When The Black Swan Group™ first started, we taught clients to use Calibrated Questions™ to gather information. Through trial and error, we figured out that questions make one-third of the population uncomfortable, so we no longer use them the same way.
In case you’re unfamiliar, Calibrated Questions begin with what, how, and sometimes why and are designed to hit the brain differently, force people to think, and ultimately have them reveal more information than you would get from a simple yes or no.
Generally, questions that start with what shape people’s thoughts, whereas questions that start with how are focused on implementation or eliciting forced empathy. Why questions should only be asked to demonstrate Proof of Life™: There are so many other real estate agents out there—why are you choosing to work with me?

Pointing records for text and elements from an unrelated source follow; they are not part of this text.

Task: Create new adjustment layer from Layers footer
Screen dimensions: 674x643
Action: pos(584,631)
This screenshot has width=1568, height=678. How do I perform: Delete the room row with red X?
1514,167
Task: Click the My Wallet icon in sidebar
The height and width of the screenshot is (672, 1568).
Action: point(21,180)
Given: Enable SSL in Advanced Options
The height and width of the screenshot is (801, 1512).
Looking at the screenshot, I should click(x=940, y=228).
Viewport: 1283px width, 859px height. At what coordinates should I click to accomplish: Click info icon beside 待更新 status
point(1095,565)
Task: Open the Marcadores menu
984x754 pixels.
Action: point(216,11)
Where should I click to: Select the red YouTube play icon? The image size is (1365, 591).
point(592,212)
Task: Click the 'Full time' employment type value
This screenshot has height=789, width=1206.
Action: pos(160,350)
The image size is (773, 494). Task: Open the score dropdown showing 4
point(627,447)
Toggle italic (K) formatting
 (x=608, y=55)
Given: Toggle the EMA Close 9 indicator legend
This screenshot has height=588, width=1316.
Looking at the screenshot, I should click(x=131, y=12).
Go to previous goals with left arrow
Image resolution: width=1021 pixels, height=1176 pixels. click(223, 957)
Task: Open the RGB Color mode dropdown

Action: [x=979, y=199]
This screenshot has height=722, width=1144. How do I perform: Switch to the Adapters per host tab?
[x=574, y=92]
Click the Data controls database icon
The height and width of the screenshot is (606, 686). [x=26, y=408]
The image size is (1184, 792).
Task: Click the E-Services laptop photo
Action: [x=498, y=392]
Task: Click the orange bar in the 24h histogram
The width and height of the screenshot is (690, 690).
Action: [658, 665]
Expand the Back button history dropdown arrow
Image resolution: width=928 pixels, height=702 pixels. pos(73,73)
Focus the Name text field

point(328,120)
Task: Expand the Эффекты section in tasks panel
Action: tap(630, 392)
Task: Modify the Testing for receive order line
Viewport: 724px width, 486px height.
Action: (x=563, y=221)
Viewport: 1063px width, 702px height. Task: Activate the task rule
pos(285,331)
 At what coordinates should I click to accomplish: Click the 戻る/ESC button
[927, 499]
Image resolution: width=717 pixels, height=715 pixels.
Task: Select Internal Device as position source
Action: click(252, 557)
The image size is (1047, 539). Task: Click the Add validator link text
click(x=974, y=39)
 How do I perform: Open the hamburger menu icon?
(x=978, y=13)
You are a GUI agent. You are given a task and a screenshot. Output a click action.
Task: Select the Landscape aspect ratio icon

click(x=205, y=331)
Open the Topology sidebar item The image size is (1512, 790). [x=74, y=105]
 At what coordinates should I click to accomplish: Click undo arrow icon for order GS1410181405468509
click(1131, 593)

Keep reading to learn more about Calibrated Questions and how you can use them to win more deals:
Calibrated Questions™️: What Questions
At their core, what questions are like the Socratic method. You use them to lead people where you want them to go. When you ask these questions, you get your counterpart to give you the answers you want, but they believe they are coming up with them on their own.
This is the perfect way to give the other side the illusion of control and make them feel like they have the upper hand. But in reality, even though they’re doing most of the talking, they arrive at your conclusion and feel as though they came up with it themselves. It’s like magic.
What questions force the other side to think about the issue and focus on problem-solving. This gives them a certain amount of freedom—they can answer however they want—but you’re framing the scope of the conversation.
For many people, what questions aren’t easy to use. The thought of leading someone through a conversation scares them to death. But as long as you know your business and industry, you can use what questions with ease—especially when you’ve already practiced them.
You can also use what questions for time travel. If someone fails to do something they said they would, you can say: When you said you would take care of the issue, what should I have expected? Suddenly, they travel back to the point in time they made the agreement.
Other examples of these Calibrated Questions include:
- What is the core issue here?
- What is the biggest challenge you face?
- What happens if we fail?
- What position are you in if this doesn’t change?
- What happens if you do nothing?
Calibrated Questions: How Questions
For the most part, how questions are for implementation. When you get to the end of a deal, even if there’s an agreement, there’s no such thing as a yes without a how: How will this deal get implemented?
How questions are forward-thinking. If they don’t call me back, how do we proceed? How should we follow up with you if we have any issues? In response, the other side might say: Shoot me an email or text; I never pick up my phone.
How questions force the counterpart to be empathetic and understand your perspective. When you give them empathy up front, they will reciprocate; it’s almost an obligation. As a result, the final details of the deal will be ironed out, and you’ll be ready to move on to the next one.
Examples of these Calibrated Questions include:
- How is that worthwhile?
- How have you handled these issues in the past?
- How will this look in a year if things don’t change?
- How long are you willing to wait?
- How does that affect things?
Calibrated Questions: Why Questions
As mentioned above, why questions should only be used to demonstrate Proof of Life. If you ask your counterpart some variation of Why me? their answer will be revealing. If they sing your praises and state your value proposition for you, you’re the favorite. If they are unable to answer the question or describe a scenario that doesn’t include you, you’re likely the fool.